The FDA Drug Interaction guidance applies primarily to prescription drugs interacting with other prescription drugs via CYP pathways. Supplement interactions occupy a regulatory gray zone. Natural Medicines (formerly Natural Medicines Comprehensive Database) rates many supplement-drug interactions on a scale from "minor" to "contraindicated," but glutathione and bremelanotide do not have a specific interaction rating because the combination has not been evaluated.

A 2023 review in Nutrients examining glutathione supplementation across multiple health conditions found no documented interactions with peptide drugs, but the review was not designed to look for this specifically.

The direct quote from the Vyleesi prescribing information on drug interactions reads: "No in vivo drug interaction studies have been conducted" beyond a specific study on naltrexone, which showed no clinically meaningful interaction. Glutathione is not mentioned because it was never tested.

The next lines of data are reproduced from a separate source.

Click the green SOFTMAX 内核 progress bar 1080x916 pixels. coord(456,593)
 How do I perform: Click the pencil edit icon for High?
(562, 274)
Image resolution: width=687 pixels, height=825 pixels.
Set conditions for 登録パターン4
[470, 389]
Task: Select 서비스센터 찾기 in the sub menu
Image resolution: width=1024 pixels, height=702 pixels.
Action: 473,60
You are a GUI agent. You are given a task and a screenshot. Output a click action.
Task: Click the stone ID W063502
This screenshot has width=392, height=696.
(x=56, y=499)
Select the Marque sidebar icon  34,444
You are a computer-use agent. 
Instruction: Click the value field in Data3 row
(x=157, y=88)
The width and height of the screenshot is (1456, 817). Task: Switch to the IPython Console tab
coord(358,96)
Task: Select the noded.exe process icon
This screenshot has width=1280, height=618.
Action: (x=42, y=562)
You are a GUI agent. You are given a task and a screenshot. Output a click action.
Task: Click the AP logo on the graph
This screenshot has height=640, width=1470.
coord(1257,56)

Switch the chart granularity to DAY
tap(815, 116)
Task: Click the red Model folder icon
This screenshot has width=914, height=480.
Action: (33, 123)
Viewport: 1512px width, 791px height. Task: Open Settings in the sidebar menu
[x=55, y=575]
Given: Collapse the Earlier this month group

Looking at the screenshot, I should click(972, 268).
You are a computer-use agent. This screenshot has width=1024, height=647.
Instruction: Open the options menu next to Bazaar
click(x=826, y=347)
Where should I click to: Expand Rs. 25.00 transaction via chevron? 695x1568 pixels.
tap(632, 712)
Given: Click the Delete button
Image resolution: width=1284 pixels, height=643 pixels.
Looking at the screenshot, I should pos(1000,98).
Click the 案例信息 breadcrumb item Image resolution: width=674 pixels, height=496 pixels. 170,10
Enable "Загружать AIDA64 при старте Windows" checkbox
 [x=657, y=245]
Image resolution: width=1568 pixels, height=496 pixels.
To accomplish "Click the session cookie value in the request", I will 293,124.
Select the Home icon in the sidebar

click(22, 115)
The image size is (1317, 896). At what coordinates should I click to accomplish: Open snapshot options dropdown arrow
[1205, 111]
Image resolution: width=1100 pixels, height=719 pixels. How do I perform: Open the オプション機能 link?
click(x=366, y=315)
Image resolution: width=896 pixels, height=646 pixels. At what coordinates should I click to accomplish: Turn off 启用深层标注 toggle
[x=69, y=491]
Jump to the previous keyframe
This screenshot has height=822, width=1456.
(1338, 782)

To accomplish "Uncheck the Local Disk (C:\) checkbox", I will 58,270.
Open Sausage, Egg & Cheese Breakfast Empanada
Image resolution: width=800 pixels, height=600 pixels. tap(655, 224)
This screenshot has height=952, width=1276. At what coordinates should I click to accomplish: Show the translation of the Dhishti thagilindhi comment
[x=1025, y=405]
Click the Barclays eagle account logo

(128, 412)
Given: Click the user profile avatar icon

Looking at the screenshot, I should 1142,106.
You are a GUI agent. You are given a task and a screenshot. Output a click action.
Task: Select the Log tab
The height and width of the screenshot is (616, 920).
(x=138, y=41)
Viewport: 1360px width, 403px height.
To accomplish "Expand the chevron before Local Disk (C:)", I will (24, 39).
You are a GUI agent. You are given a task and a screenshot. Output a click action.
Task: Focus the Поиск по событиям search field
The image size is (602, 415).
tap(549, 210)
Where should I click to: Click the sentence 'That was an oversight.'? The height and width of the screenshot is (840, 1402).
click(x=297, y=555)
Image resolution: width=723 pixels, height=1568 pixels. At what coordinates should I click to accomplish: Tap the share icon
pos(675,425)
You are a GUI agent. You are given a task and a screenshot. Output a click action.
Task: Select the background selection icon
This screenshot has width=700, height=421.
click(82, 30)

What to Tell Your Prescriber

When you speak with whoever is prescribing your PT-141, the most useful thing you can say is not "I read there's no interaction." The most useful thing is to give complete information and ask the right questions.

Say:

• "I am taking [dose and form] of glutathione [frequency and route]."
• "I want to know if there is any reason you would adjust the timing or monitoring for my PT-141 given this."
• "I want my blood pressure checked before and after my first injection."

Ask:

• "Am I a candidate for this drug given my full health history?"
• "What symptoms should prompt me to contact you after an injection?"
• "Is there any new data on drug-supplement interactions with bremelanotide since the label was written?"

The FDA approval of Vyleesi was accompanied by a REMS (Risk Evaluation and Mitigation Strategy) specifically because of the cardiovascular signal. Your prescriber should be following up on blood pressure regardless of what supplements you take.